Starting from the line containing "This screenshot has width=717, height=447.", give again every line through the end of the entries, word for word. Pictures stay out of the copy.

Records for this exercise.
★ ★ ★
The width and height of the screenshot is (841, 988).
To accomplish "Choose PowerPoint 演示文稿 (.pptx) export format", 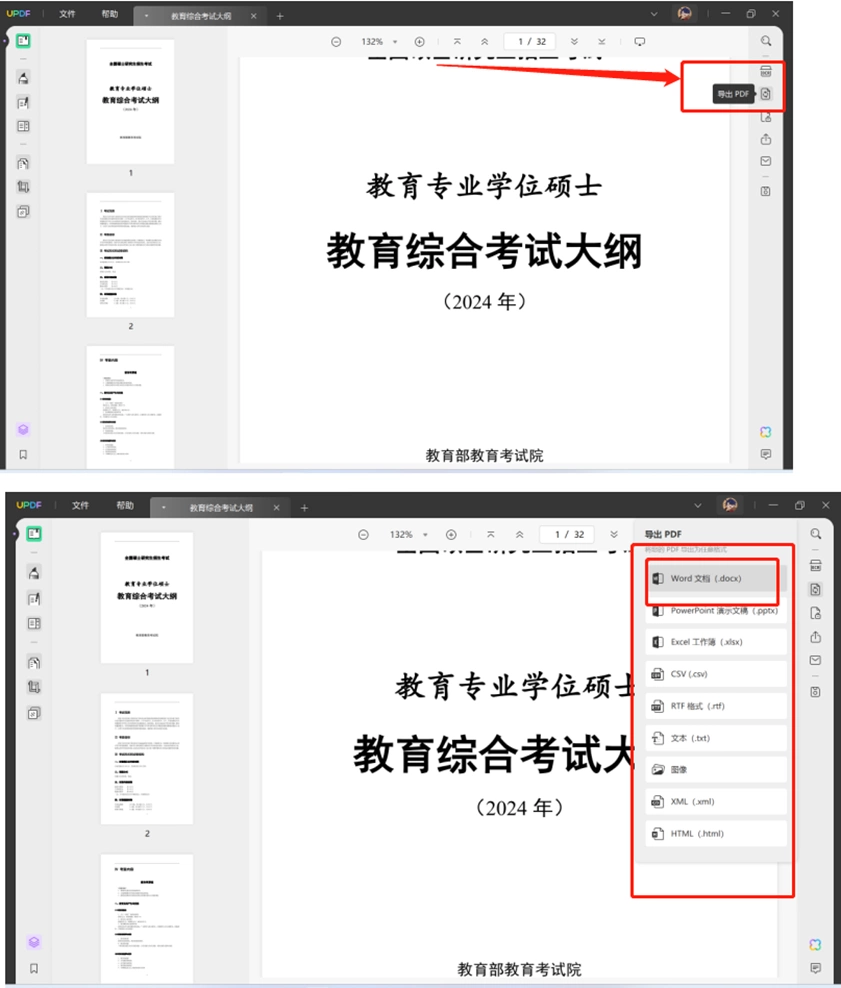I will 716,610.
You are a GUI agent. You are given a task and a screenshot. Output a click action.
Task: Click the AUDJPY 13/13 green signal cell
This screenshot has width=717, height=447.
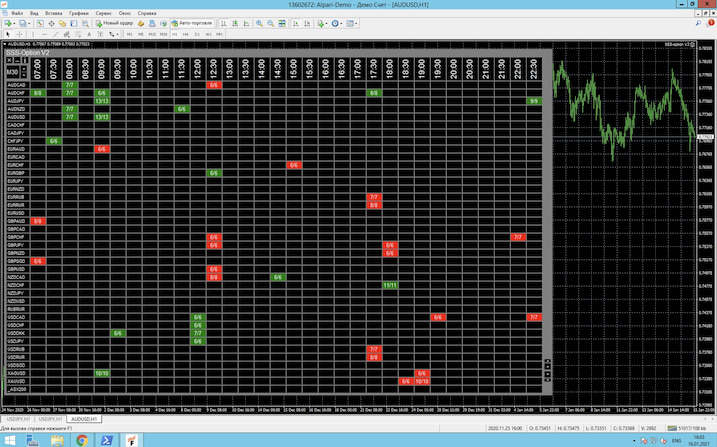coord(102,101)
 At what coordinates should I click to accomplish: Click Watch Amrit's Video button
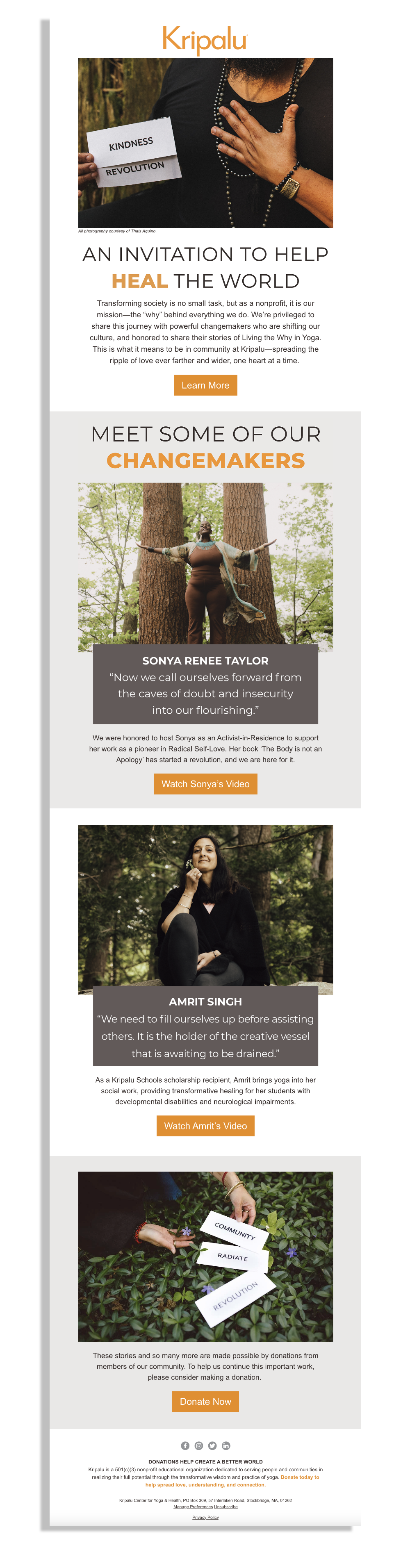point(205,1126)
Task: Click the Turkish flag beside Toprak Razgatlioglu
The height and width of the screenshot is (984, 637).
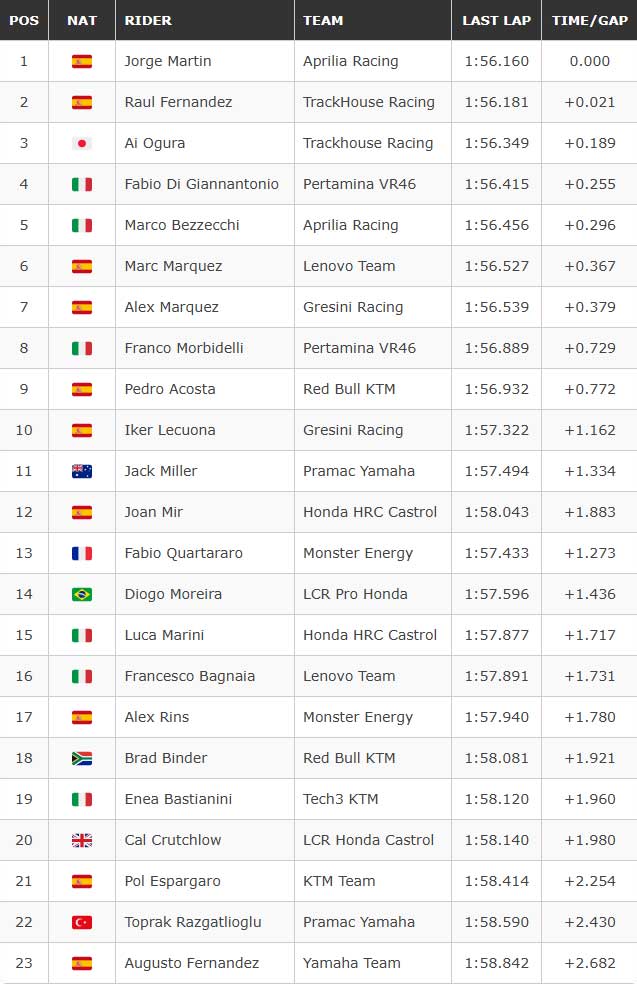Action: [x=82, y=922]
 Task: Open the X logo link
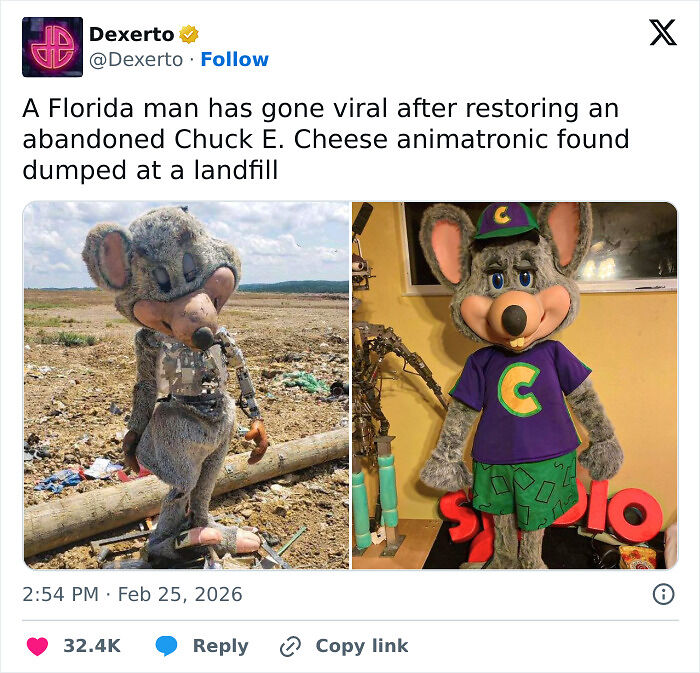click(x=662, y=33)
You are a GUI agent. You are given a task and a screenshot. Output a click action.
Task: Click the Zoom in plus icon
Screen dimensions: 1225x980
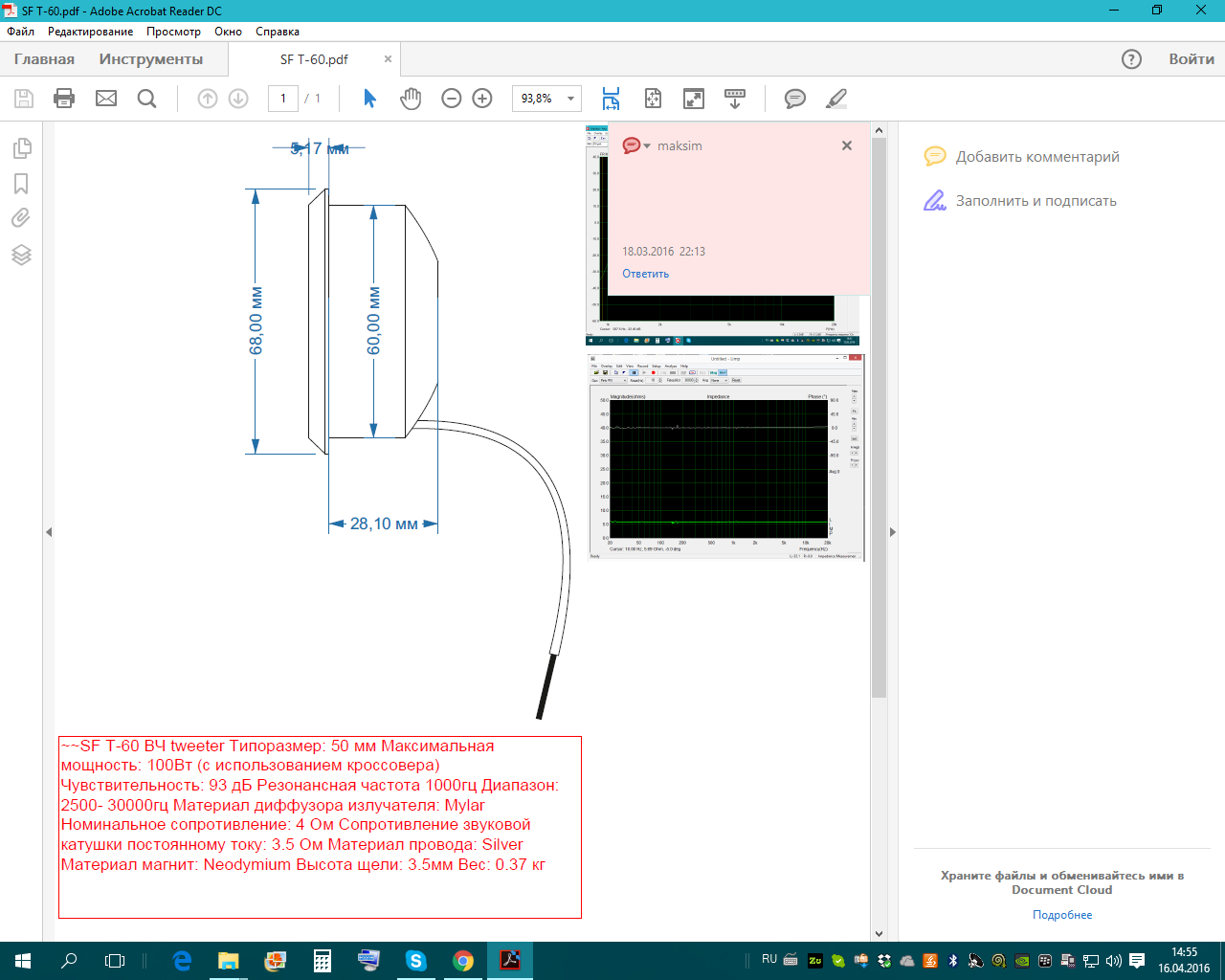pos(482,99)
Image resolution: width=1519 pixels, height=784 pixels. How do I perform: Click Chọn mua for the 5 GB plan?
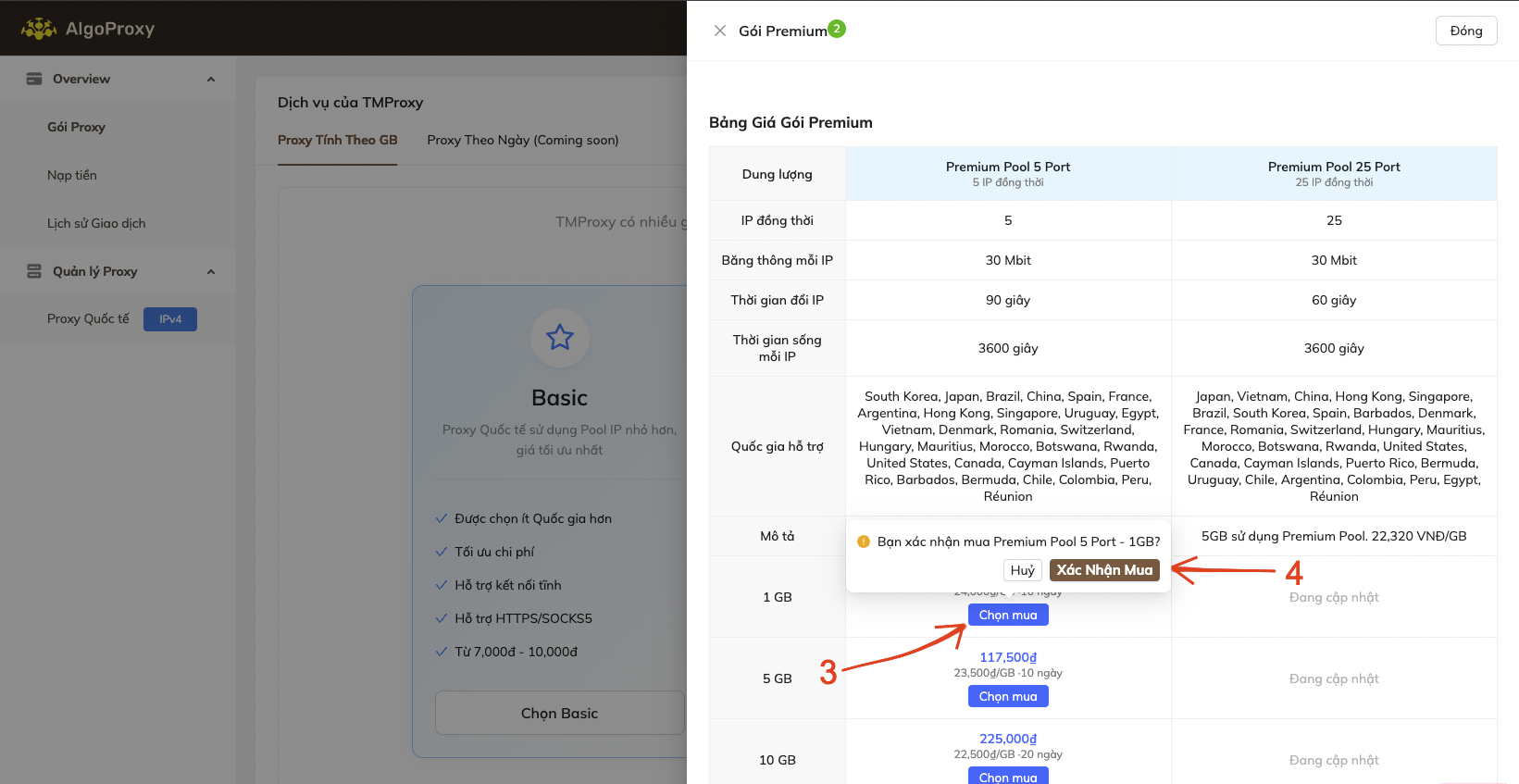point(1008,696)
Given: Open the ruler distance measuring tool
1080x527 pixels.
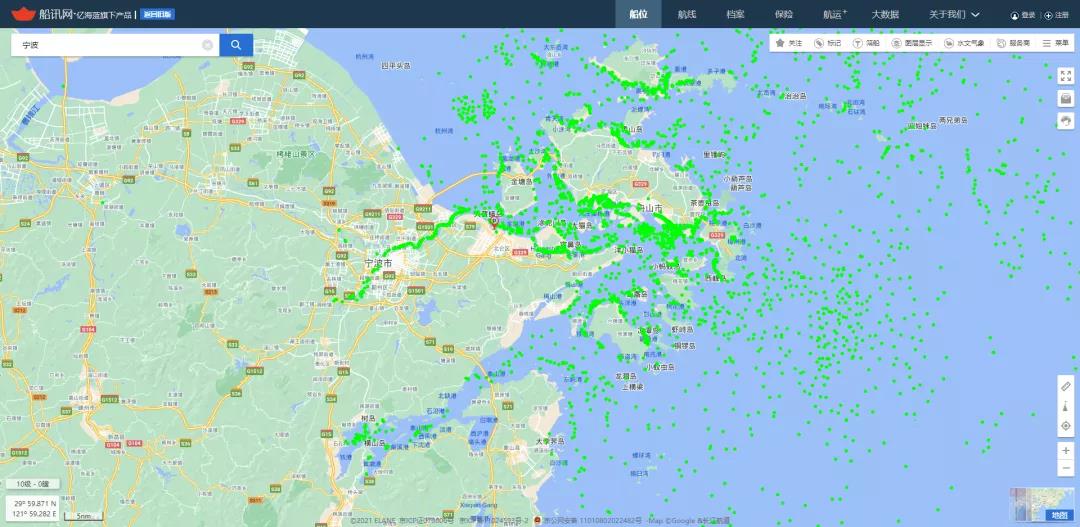Looking at the screenshot, I should [1066, 386].
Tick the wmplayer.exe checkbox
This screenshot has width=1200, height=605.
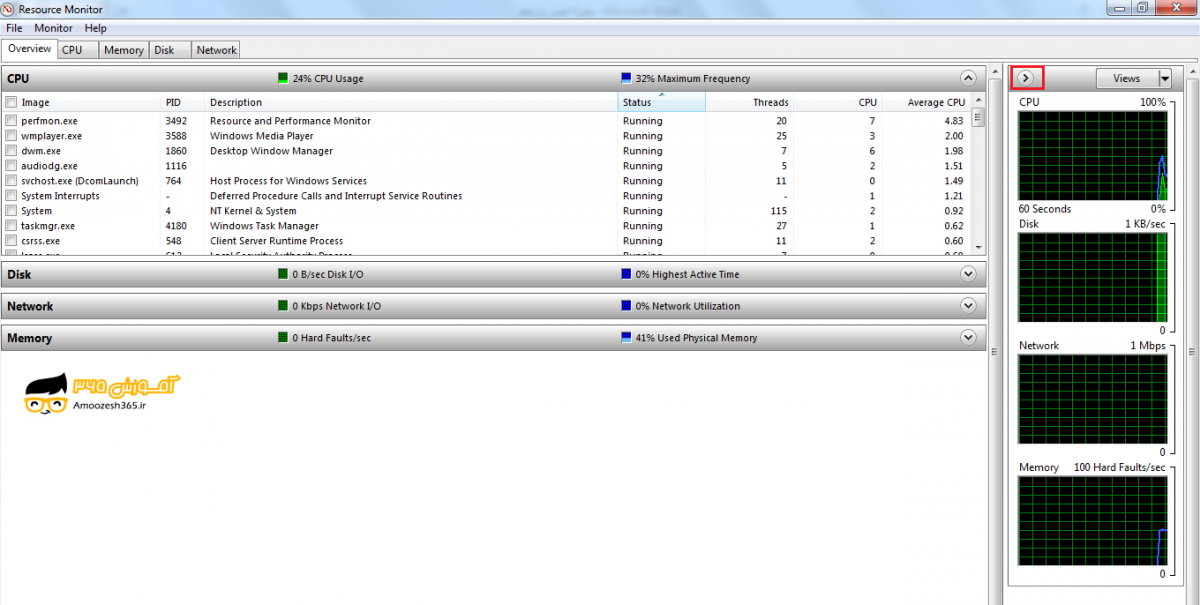(x=11, y=136)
★ ★ ★
Worked solution.
This screenshot has width=717, height=447.
coord(102,101)
 At what coordinates should I click to accomplish: Click Watch Amrit's Video button
point(205,1126)
Task: Click the Turkish flag beside Toprak Razgatlioglu
The height and width of the screenshot is (984, 637).
Action: [x=82, y=922]
 Task: Open the X logo link
click(x=662, y=33)
You are a GUI agent. You are given a task and a screenshot. Output a click action.
Task: Click the Zoom in plus icon
Screen dimensions: 1225x980
pos(482,99)
Image resolution: width=1519 pixels, height=784 pixels. How do I perform: Click Chọn mua for the 5 GB plan?
point(1008,696)
Given: Open the ruler distance measuring tool
1080x527 pixels.
Looking at the screenshot, I should [1066, 386].
Tick the wmplayer.exe checkbox
This screenshot has width=1200, height=605.
(x=11, y=136)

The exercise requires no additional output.